I am exhausted and it's 4:30am so I am going to wrap this article up here. I want to close this article by recommending that all of you, if you are able, switch immediately to the fp16 version of the UMT5xxl text encoder if you are using a lower precision version. Most people simply settle for fp8 or lower, and a lot of people who could run fp16 simply don't because they either don't consider it that big of a deal or that important of a part of the workflow. A lot of people also think the fp16 version is too big to fit in their VRAM. The text encoder does NOT have to fit in VRAM. It is system RAM heavy, yes, but many many people have the system RAM necessary to run fp16 text encoding and simply don't. The text encoder is SO important to every aspect of video generation. The only reason my precision gating works so incredibly well is because the fp16 text encoder is providing perfectly handcrafted specific instructions for the model to use every step of the way. Using fp8 text encoding HALVES the specificity, gradients, and quality of the conditioning the model receives. Does precision gating work with a lower precision text encoder? Absolutely, but the results are noticeably degraded in prompt adherence, refinement of fine edges, color gradients, and textures just going from fp16 to fp8. Going lower than fp8 is exponentially worse. You do not need to match the text encoder precision to the precision of your models. I implore everyone reading this to at least TRY to run fp16 UMT5xxl in their workflow if they current are not using fp16.

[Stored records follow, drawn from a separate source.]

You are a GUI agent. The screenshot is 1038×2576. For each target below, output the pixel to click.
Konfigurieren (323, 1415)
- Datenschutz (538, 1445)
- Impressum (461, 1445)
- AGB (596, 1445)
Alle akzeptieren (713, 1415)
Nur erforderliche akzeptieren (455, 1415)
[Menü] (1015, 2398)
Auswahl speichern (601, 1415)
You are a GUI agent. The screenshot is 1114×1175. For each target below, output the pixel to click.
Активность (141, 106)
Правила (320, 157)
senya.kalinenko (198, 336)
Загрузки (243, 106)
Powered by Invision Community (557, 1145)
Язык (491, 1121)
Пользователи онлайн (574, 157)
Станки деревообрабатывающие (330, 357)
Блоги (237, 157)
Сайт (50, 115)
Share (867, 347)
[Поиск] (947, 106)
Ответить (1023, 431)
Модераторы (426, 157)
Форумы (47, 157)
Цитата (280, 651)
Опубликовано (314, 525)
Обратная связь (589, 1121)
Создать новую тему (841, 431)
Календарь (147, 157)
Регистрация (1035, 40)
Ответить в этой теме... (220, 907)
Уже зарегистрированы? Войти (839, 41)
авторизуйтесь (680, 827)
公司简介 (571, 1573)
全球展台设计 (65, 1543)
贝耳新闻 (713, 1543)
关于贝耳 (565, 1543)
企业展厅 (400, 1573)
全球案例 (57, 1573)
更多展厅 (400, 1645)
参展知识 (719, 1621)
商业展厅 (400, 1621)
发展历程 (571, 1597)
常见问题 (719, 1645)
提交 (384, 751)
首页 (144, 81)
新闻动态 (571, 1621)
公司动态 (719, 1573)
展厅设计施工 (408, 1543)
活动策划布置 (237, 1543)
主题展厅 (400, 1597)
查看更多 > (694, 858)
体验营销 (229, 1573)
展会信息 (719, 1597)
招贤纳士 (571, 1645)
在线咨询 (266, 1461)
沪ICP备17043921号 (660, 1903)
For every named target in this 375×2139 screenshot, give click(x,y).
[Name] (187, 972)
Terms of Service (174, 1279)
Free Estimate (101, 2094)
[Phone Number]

Soon I will be returning to my gauntlet of higher education and my articles will most likely be spaced much further apart in the coming months until summer rolls around. My next article will focus on samplers and how different types of samplers fit into this scheme. The days of just using Euler for every sampler need to die and I plan to kill it once and for all. Also, fingers crossed, hopefully at that point I will have my custom samplers specifically tailored for each phase of the sampling process fully finalized and ready for release. I am already using them for my most current videos in the high, mid, and refinement stages and the results are amazing so far. Until then, get crazy and experiment!

Addendum: I wanted to include a short addendum to the article to emphasize that the illustrative example given of using only Q2K and Q5K_S in a two sampler setup is not optimal and far from ideal. While you can certainly make good videos with excellent camera motion, detailed reveals, etc. as evidenced by my example videos, the provided workflow is meant to be a beginner friendly starting point and is explained as such in the accompanying note nodes. I understand that the vast majority of workflows and user experience centers around two samplers but the Q2K/Q5K_S is meant more as an example of how capable the model is at lower precision and meant to be illustrative of the fact that you can definitely make dynamic, interesting, and good quality videos without a massive supercomputer and using fp16 models, and not meant as an end solution. It is very much a Temu version of the full 3 sampler setup.

The overarching point of the article is to emphasize a division of labor into the 3 main phases of the video diffusion process and to focus each sampling phase on its intended function based on how Wan 2.2 operates during sampling. Additionally this article is one in a continuing series and is intended to inform a larger understanding of how Wan and video diffusion functions and not 'do this exactly this way'. All of this is highly experimental, we are all in a truly wild west era of diffusion modeling and I encourage everyone to experiment and challenge any and all assumptions both established and newly proposed.